* [PROMPT]: Take the entries below and reproduce them word for word.

* [DATASET EXTRACT]:
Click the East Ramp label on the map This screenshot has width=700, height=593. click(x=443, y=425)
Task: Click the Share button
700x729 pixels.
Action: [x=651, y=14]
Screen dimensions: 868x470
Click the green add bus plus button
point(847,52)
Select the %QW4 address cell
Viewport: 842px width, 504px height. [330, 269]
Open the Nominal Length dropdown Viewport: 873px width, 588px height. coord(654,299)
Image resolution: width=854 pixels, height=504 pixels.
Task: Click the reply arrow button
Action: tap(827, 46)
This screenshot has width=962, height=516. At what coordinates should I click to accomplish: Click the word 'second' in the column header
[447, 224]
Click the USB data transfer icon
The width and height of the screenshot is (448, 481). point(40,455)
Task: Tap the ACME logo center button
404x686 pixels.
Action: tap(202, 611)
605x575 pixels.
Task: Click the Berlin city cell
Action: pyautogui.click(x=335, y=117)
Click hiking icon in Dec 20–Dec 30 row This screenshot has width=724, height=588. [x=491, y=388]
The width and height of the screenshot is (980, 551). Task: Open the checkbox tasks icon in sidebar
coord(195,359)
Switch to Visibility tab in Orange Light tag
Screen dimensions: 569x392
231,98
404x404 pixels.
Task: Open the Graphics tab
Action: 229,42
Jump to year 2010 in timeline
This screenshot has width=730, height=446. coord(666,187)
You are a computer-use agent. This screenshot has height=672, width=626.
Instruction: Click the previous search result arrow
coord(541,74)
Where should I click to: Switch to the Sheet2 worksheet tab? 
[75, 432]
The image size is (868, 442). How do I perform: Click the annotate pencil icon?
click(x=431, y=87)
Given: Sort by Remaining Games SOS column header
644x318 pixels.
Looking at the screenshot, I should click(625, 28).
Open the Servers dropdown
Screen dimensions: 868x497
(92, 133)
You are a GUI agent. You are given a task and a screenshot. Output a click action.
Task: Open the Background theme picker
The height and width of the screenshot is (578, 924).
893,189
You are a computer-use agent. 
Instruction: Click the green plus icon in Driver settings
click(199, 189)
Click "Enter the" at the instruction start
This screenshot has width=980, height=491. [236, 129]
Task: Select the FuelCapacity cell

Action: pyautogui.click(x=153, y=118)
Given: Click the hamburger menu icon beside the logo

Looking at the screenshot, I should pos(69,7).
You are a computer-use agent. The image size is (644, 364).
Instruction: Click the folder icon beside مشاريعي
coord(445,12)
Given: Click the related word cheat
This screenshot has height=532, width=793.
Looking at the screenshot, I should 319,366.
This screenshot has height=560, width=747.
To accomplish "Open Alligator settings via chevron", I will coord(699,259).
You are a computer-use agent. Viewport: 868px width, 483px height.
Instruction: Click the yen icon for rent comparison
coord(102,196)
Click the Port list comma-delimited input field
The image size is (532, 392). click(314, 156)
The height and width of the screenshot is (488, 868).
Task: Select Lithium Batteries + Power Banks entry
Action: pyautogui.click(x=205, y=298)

* [YOUR SOLUTION]:
Click the East Ramp label on the map This screenshot has width=700, height=593. click(x=443, y=425)
Task: Click the Share button
700x729 pixels.
Action: [x=651, y=14]
Screen dimensions: 868x470
Click the green add bus plus button
point(847,52)
Select the %QW4 address cell
Viewport: 842px width, 504px height. [330, 269]
Open the Nominal Length dropdown Viewport: 873px width, 588px height. coord(654,299)
Image resolution: width=854 pixels, height=504 pixels.
Task: Click the reply arrow button
Action: tap(827, 46)
This screenshot has width=962, height=516. At what coordinates should I click to accomplish: Click the word 'second' in the column header
[447, 224]
Click the USB data transfer icon
The width and height of the screenshot is (448, 481). point(40,455)
Task: Tap the ACME logo center button
404x686 pixels.
Action: tap(202, 611)
605x575 pixels.
Task: Click the Berlin city cell
Action: pyautogui.click(x=335, y=117)
Click hiking icon in Dec 20–Dec 30 row This screenshot has width=724, height=588. [x=491, y=388]
The width and height of the screenshot is (980, 551). Task: Open the checkbox tasks icon in sidebar
coord(195,359)
Switch to Visibility tab in Orange Light tag
Screen dimensions: 569x392
231,98
404x404 pixels.
Task: Open the Graphics tab
Action: 229,42
Jump to year 2010 in timeline
This screenshot has width=730, height=446. coord(666,187)
You are a computer-use agent. This screenshot has height=672, width=626.
Instruction: Click the previous search result arrow
coord(541,74)
Where should I click to: Switch to the Sheet2 worksheet tab? 
[75, 432]
The image size is (868, 442). How do I perform: Click the annotate pencil icon?
click(x=431, y=87)
Given: Sort by Remaining Games SOS column header
644x318 pixels.
Looking at the screenshot, I should click(625, 28).
Open the Servers dropdown
Screen dimensions: 868x497
(92, 133)
You are a GUI agent. You are given a task and a screenshot. Output a click action.
Task: Open the Background theme picker
The height and width of the screenshot is (578, 924).
893,189
You are a computer-use agent. 
Instruction: Click the green plus icon in Driver settings
click(199, 189)
Click "Enter the" at the instruction start
This screenshot has width=980, height=491. [236, 129]
Task: Select the FuelCapacity cell

Action: pyautogui.click(x=153, y=118)
Given: Click the hamburger menu icon beside the logo

Looking at the screenshot, I should pos(69,7).
You are a computer-use agent. The image size is (644, 364).
Instruction: Click the folder icon beside مشاريعي
coord(445,12)
Given: Click the related word cheat
This screenshot has height=532, width=793.
Looking at the screenshot, I should 319,366.
This screenshot has height=560, width=747.
To accomplish "Open Alligator settings via chevron", I will coord(699,259).
You are a computer-use agent. Viewport: 868px width, 483px height.
Instruction: Click the yen icon for rent comparison
coord(102,196)
Click the Port list comma-delimited input field
The image size is (532, 392). click(314, 156)
The height and width of the screenshot is (488, 868).
Task: Select Lithium Batteries + Power Banks entry
Action: pyautogui.click(x=205, y=298)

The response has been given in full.